When the owners returned to the room, researchers recorded the dogs and studied their behaviors. There was no difference in behavior between the dogs that had disobeyed their owner and those that haddn't.

When owners scolded their dogs for eating the treat (whether they had done so or not), the dogs showed behavior associated with appeasement (interpreted as guilt by people).

In another similar study, the researchers found that there wasn't any difference in how dogs greeted their owners, whether or not they had eaten food the owners had told them not to eat. Not only that, but the owners weren't able to tell if their dogs had disobeyed them just by the dogs' behavior.

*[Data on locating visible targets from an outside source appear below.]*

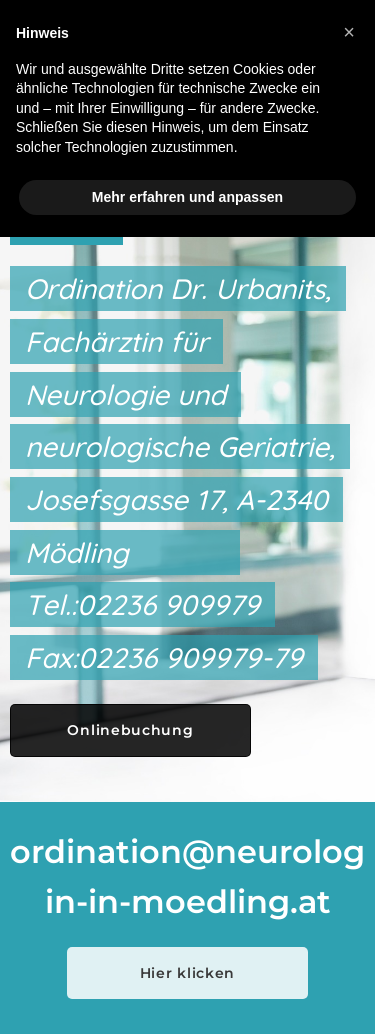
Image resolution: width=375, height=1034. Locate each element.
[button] (349, 32)
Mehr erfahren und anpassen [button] (187, 197)
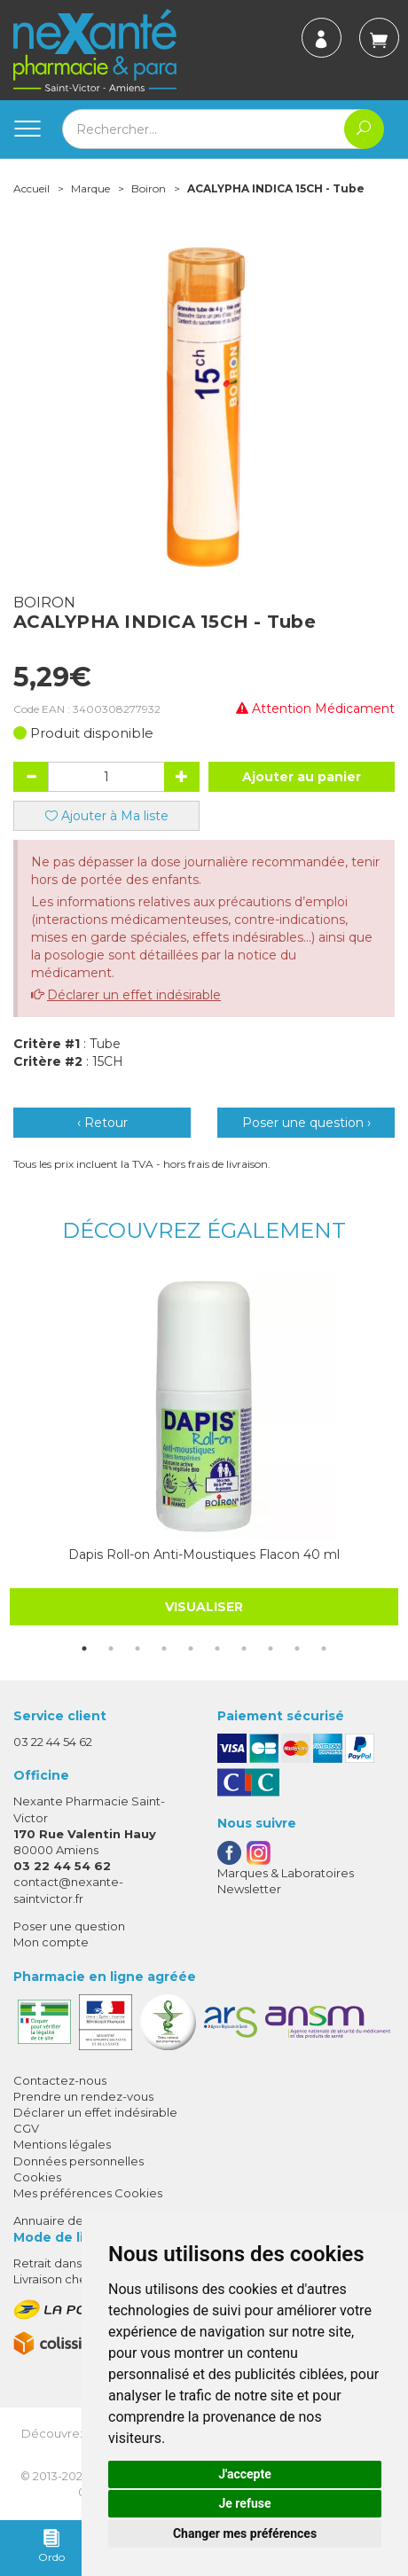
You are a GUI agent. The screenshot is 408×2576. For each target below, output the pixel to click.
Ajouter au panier (301, 777)
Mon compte (51, 1942)
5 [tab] (191, 1648)
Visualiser (204, 1607)
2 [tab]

So, Does My Dog Feel Guilty?

Researchers have determined that dogs don't feel guilt the way humans interpret it, but they do engage in appeasement behaviors when people around them are upset or angry. Guilt is a human emotion based on a lot of different things, including morality and ethics.

However, if a dog experiences a human's anger or upset connected with a specific situation a few times, he may learn to associate that situation with scolding or physical punishment and begin to show behavior meant to appease. That's why dogs will sometimes look guilty before the human even knows the dog has done something wrong.


Works Cited

  1. AlexandraHorowitz. (2009, July). Disambiguating the "guilty look": Salient prompts to a familiar dog behaviour. Retrieved from science daily.